In our very own particular patois, we’ve been known to put it this way:
barbecue = food + family + love
When we serve up our barbecue, be it in our backyard or at our restaurant, in a festival tent, or right here in this book, we are bringing you into our family and our home. By way of a warm welcome, we want to take make sure you’re not confused by any of our idiosyncratic turns of phrase or odd terminology.
First of all, we’re church-going God-fearing and Christians, and we intend neither blasphemy nor disrespect with our language and our metaphors. We believe God has a sense of humor. Our spiritual leaders certainly do—our rector even sports a “Praise the Lard” T-shirt.
A tidbit of geography: We’re tucked in at the southern tip of Illinois, 336 miles from Chicago. Our corner of the world is Southern Illinois—that’s with a capital S. The nearest large airport is two hours away in St. Louis, Missouri, and we’re only three hours from both Memphis and Nashville, in Tennessee. We are in close proximity to the point where the mighty Ohio and Mississippi Rivers meet—we’re decidedly Midwestern with a strong Southern twang.
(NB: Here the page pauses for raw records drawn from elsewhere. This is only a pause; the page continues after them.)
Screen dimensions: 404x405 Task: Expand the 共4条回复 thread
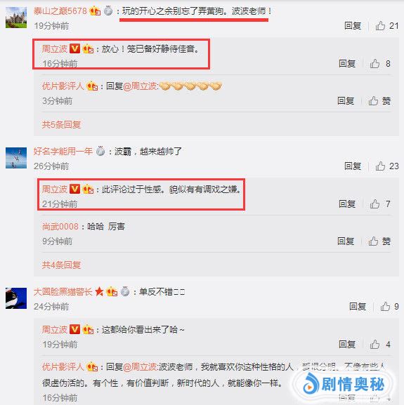[x=61, y=265]
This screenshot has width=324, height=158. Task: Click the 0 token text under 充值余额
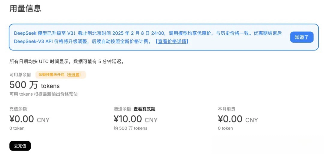(x=17, y=128)
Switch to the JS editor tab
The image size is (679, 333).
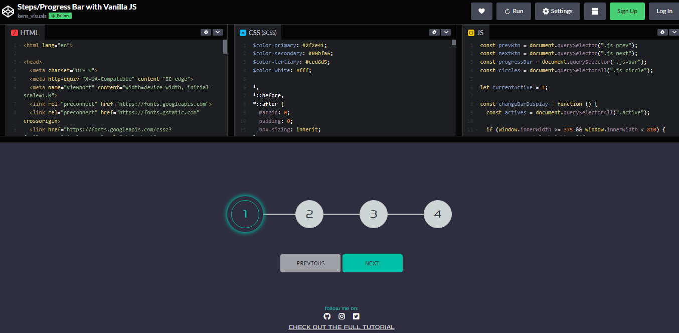476,32
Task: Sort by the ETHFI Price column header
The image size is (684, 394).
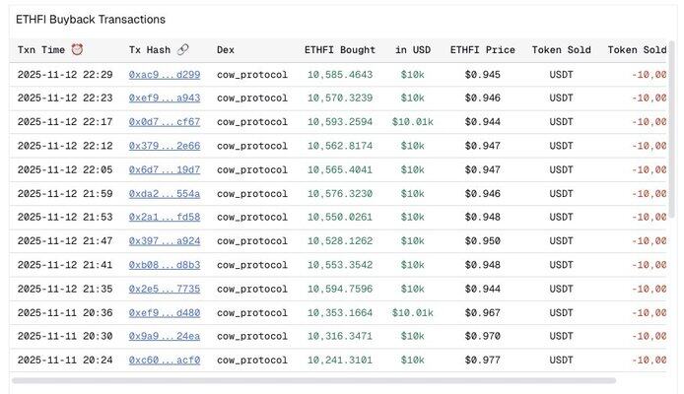Action: pos(482,50)
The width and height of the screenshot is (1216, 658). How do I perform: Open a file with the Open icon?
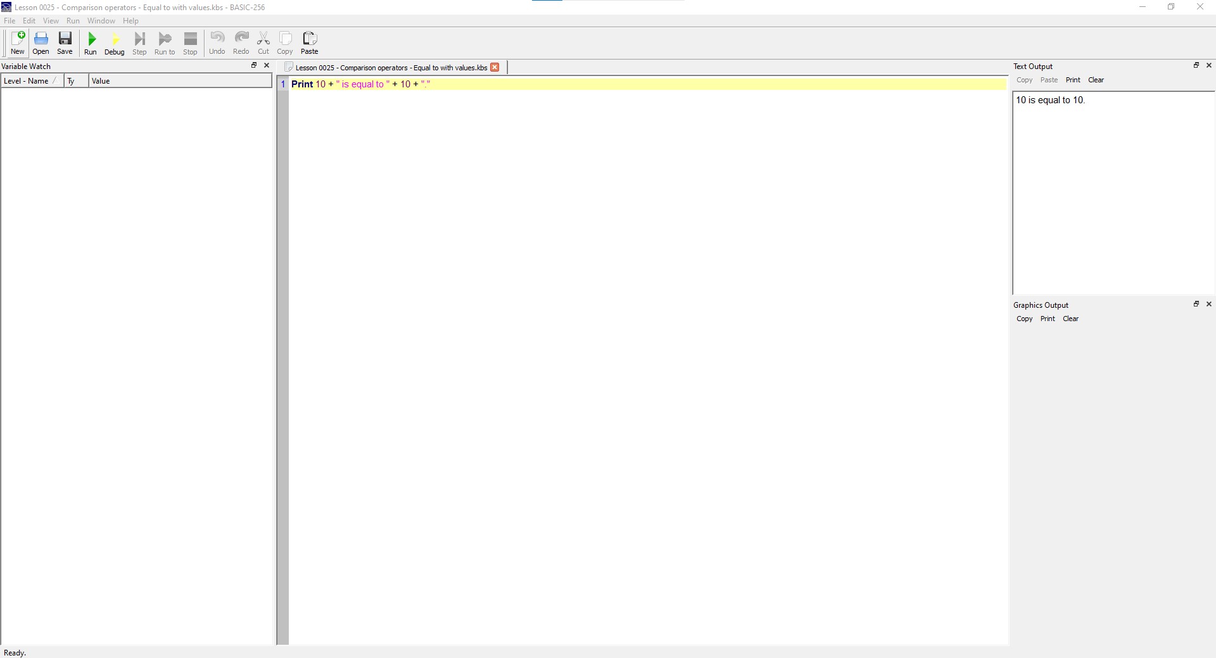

Some vocabulary: What we call a peanut roll isn’t a roll at all, it’s a cakey sort of thing and it’s yummy. And there’s a peculiar slaw–chow chow hybrid known to us simply as chow. For us, bark much less often refers to what you’d find on a tree than it does the delicious crust on a piece of barbecue, and nose is a term for the fatty part of a brisket (as is point or deckle). A few words we use interchangeably: pit, smoker, cooker, grill. A pit is not a hole in the ground, and a grill is generally a device on which we use direct, high heat. A cook is the process of cooking a piece of meat on the pit, not the person preparing it—that would be the pit boss, not to be confused with the pitmaster. This honorific is bestowed upon barbecuers of the highest order—you can’t rightfully call yourself a pitmaster until, through time and trial, you have mastered the art of barbecue. Calling yourself a pitmaster without having earned the title just is not cool.
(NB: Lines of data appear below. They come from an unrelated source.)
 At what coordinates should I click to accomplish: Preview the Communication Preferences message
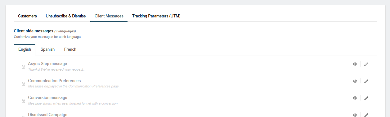click(355, 81)
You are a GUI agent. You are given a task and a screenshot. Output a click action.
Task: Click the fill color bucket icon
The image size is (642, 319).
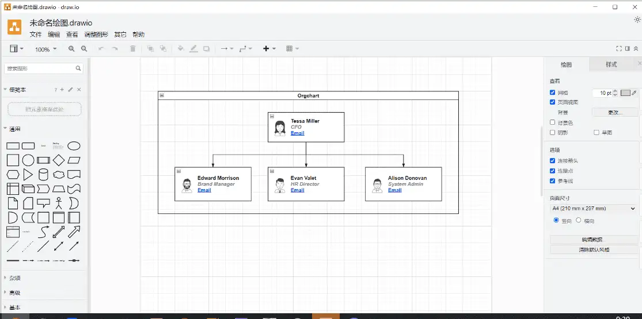click(181, 49)
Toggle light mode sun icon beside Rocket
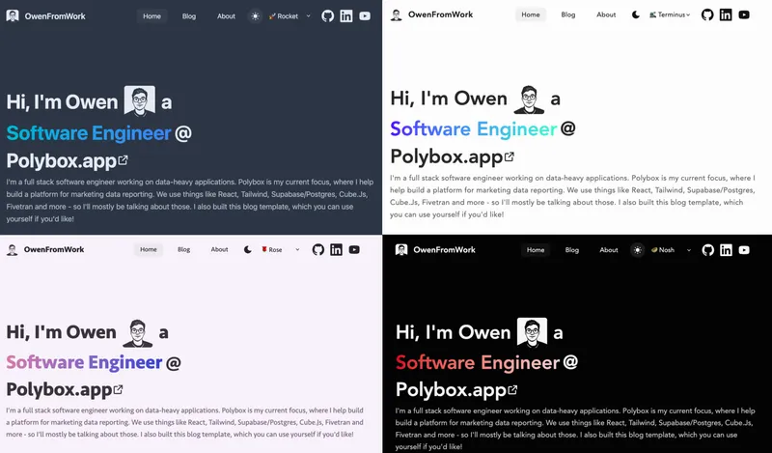The image size is (772, 453). 255,16
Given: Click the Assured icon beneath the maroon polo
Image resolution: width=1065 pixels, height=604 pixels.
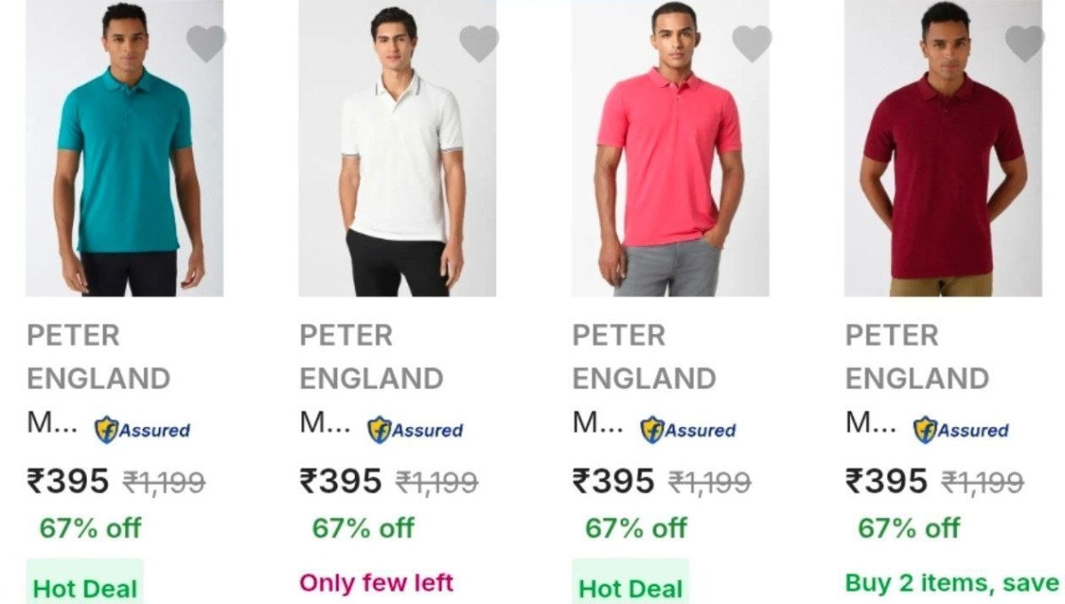Looking at the screenshot, I should click(x=964, y=429).
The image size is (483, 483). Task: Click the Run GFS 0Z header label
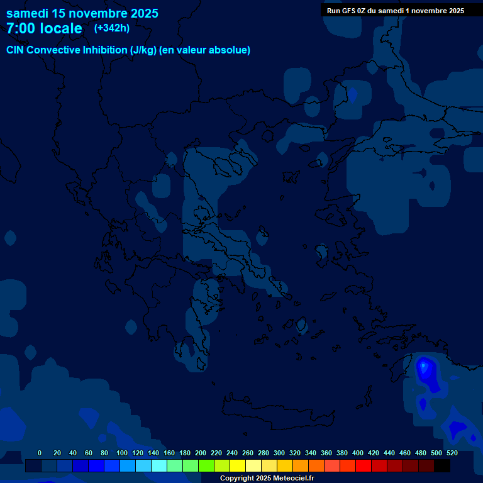[395, 11]
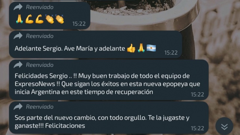
Task: Click forward arrow on emoji-only message
Action: tap(18, 7)
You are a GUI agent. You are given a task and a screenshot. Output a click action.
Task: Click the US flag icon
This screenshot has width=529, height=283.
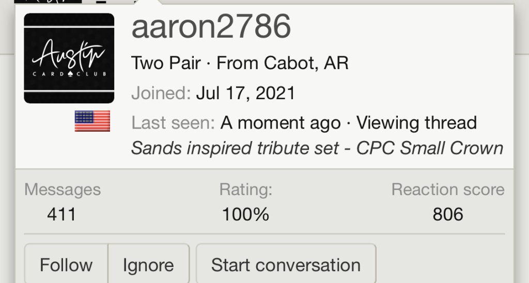point(92,121)
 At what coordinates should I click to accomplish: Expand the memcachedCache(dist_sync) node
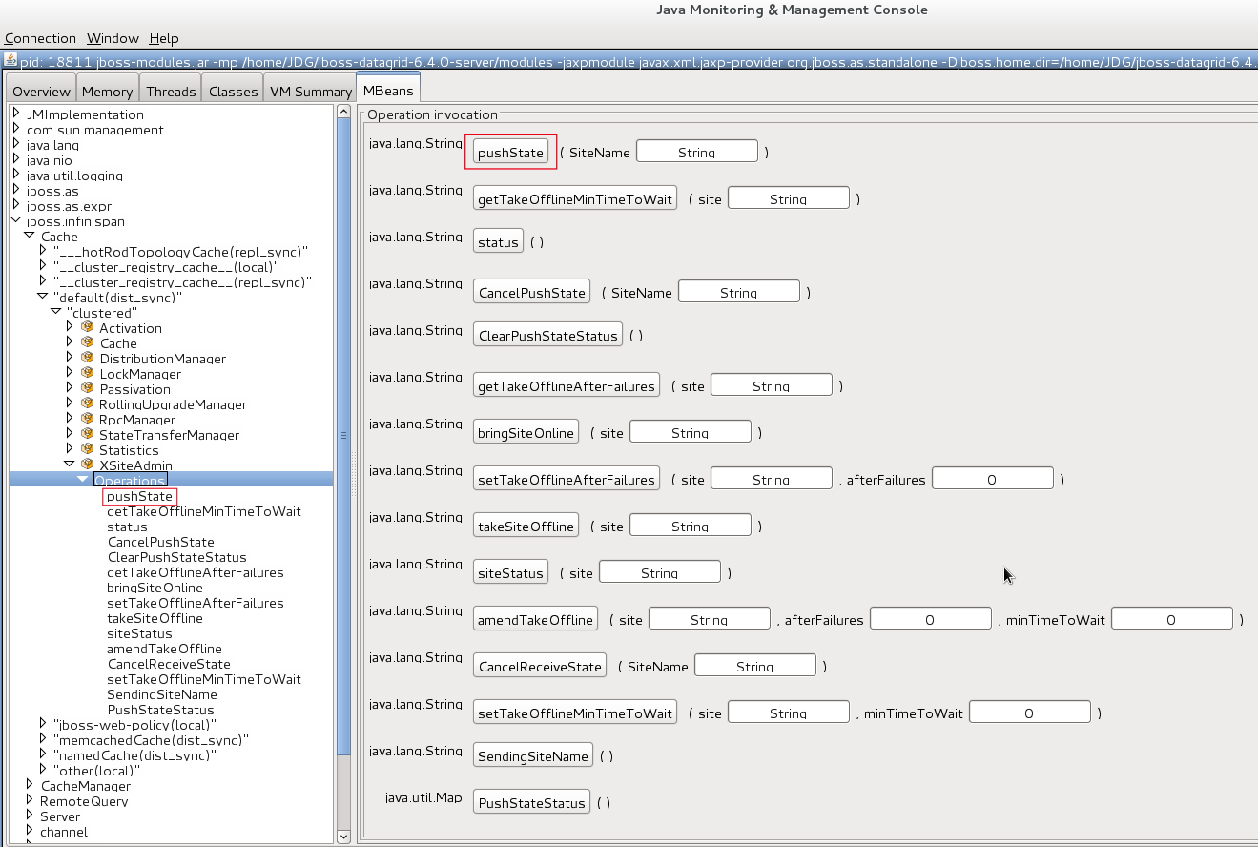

When it comes to recipe yields and portion sizes, we speak a language of abundance. Although many of our recipes are easy to scale down, others, not so much. In those cases—from pork shoulder to brisket dumplings, savory cheesecake to beer brats, vat of punch to pitcher of margaritas—there’s plenty to go around, whether it’s to fill the freezer, serve at a dinner party, take to a neighbor, or contribute to the potluck table at a contest or a church supper.
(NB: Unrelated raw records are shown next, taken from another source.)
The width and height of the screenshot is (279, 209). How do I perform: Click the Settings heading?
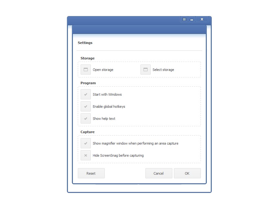click(x=85, y=43)
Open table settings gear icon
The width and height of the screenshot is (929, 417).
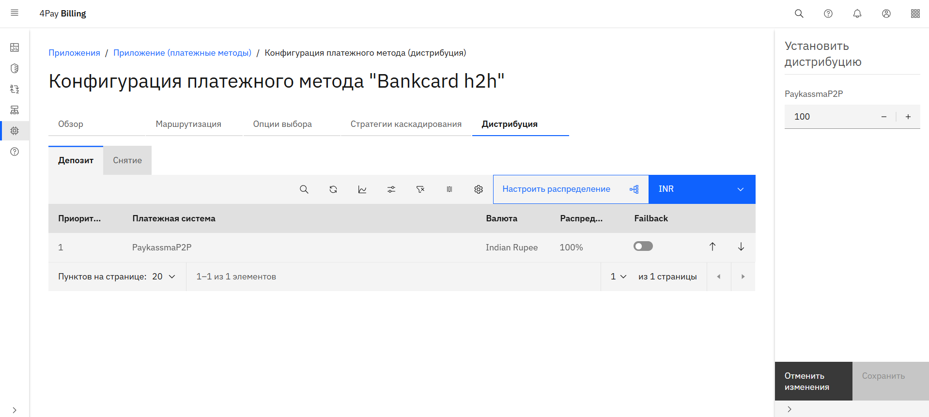(x=479, y=189)
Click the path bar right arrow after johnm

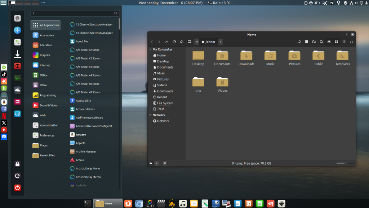tap(221, 42)
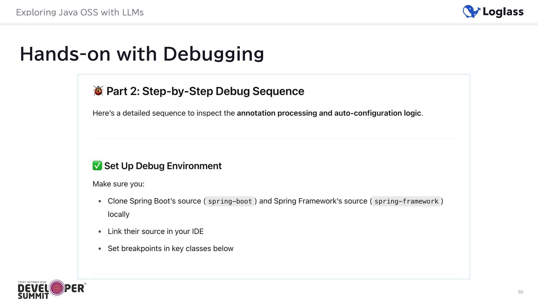Click the spring-framework code label

[x=406, y=201]
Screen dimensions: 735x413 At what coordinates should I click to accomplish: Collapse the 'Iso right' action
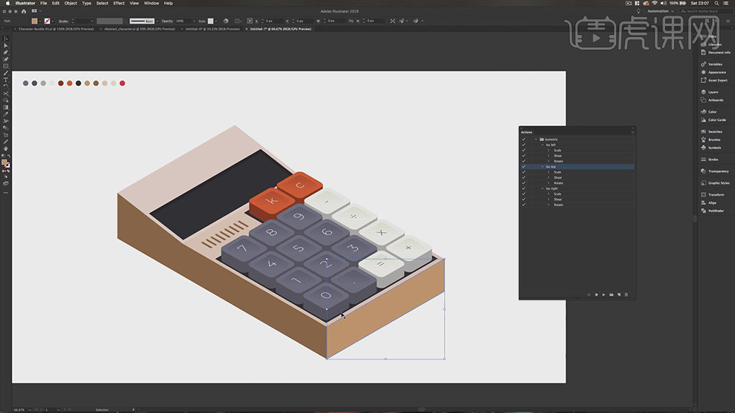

One last note: In the wider world, barbecue is a noun. It’s meat, slow-smoked over aromatic wood, dusted with spices, and swizzled with sauce. Barbecue is also a verb, referring to the action of cooking barbecue. Certain self-appointed barbecue police (vigilantes, really) will chide you for using the term to refer to cooking hamburgers and hot dogs, which are usually grilled directly over high heat. We don’t care what you call ’em. It’s all good.